Reduced form approach_Chapter 17

Discussion in 'SA5' started by asbes, Apr 4, 2008.

  1. asbes

    asbes Member

    Can someone also help me with Reduced form approach.

    Take the default based approach for example:

    B(t,T) = P(t,T) - P(t,T)*[(1-rr)*q(t,T)]

    How is it used and how does it help to price credit derivatives?
    What market data is used as inputs?
    What is the aim / purpose of the calculation - the output we are after?
     
    asbes, Apr 4, 2008
    #1
  2. Colin McKee

    Colin McKee ActEd Tutor Staff Member

    default based

    This has always felt like there should be a lot more explanation behind the formulae that are given, and that these formulae are just the end product of a lot of analysis and assumptions.
    However, on a high level, pricing a credit derivative is all about calculating the correct price of the bond. If you can do that, then you can calculate the "cost of default" that is embedded in the price and hence the price of a credit derivative.
    the default approach assumes that the bond will either not default (with probability (1-q) ) and be worth the same as a government bond. Or it will default (with probability q and with a likely recovery rate of rr) in which case it will be worth rr. Therefore the value of the bond must be:

    P(t,T) * (1 - q(t,T)) + P(t,T) * q(t,T) * rr

    Many assumptions then have to be made about q and rr, and how q varies over time.
    Hope this helps
     
    Colin McKee, Apr 7, 2008
    #2
  3. asbes

    asbes Member

    So the aim is to calculate the price of the risky bond?

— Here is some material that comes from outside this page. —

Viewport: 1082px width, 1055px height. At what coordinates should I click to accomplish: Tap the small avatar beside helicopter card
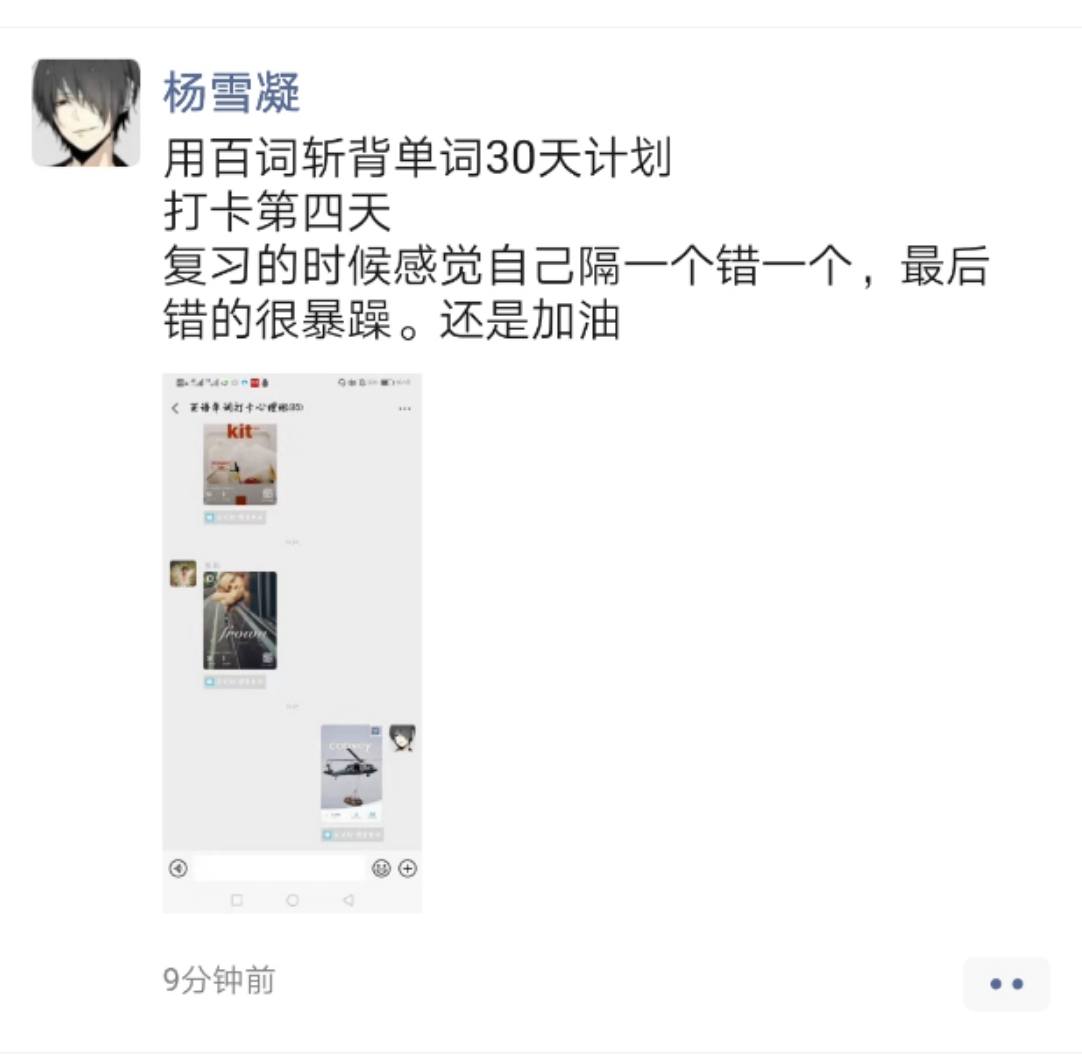(x=402, y=738)
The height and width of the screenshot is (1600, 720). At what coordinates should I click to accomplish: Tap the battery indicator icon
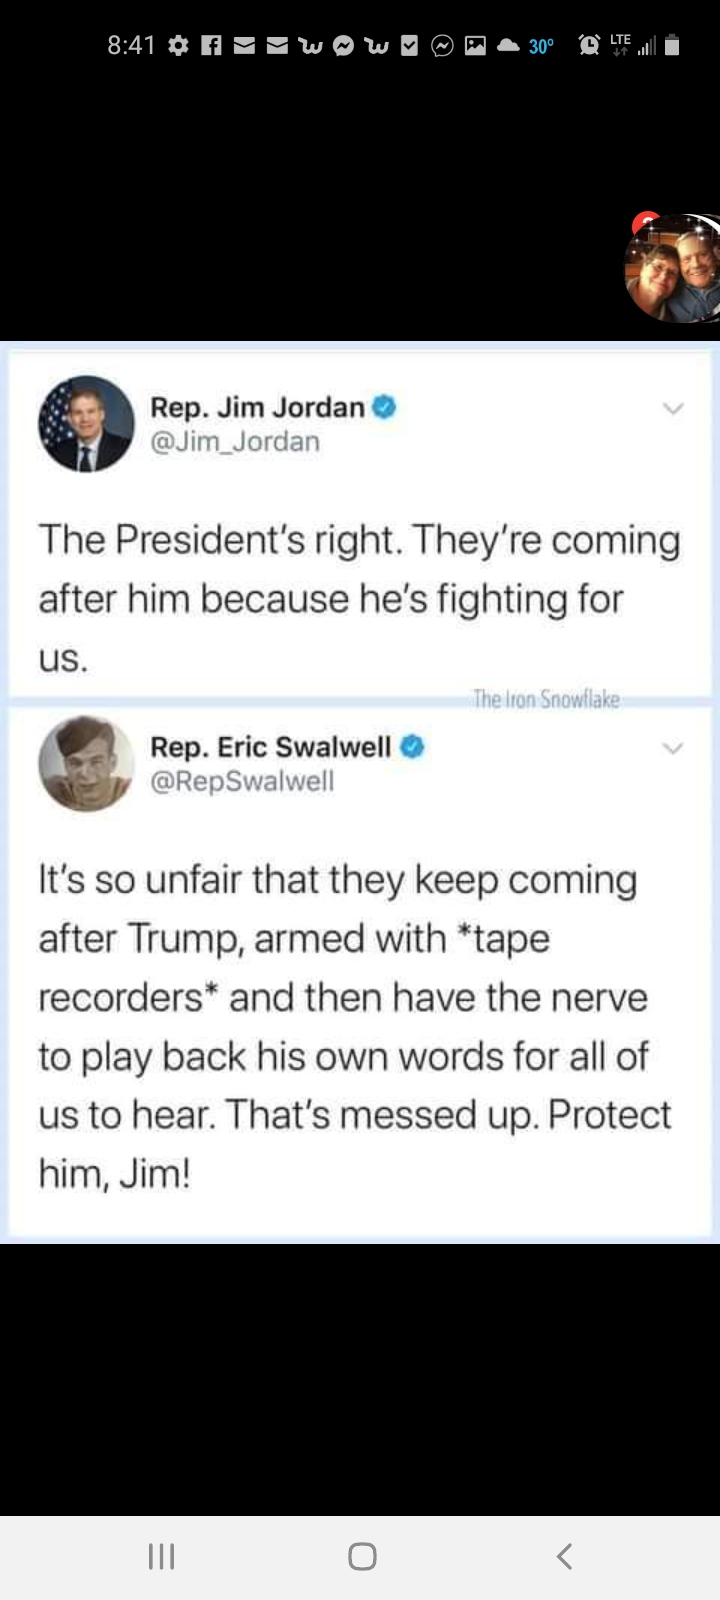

    But the other items are not observable (and the price of a risky bond may be observable).

    The notes say q(t;T) can then be modelled using a square root diffusion process. How can we find the parameter values for this process?
     
    asbes, Apr 8, 2008
    #3
  4. Daleth

    Daleth Member

    I was also having issues with the reduced form approaches. I assume q(t,T) is the probability at time t that the firm defaults before time T (i.e. analogous to _(T-t)q_(t) from contingencies).

    When this is extended to the rating-transition approach the notes give qi(t,T) as "the probability that default occurs given that the debt has a rating i at time t."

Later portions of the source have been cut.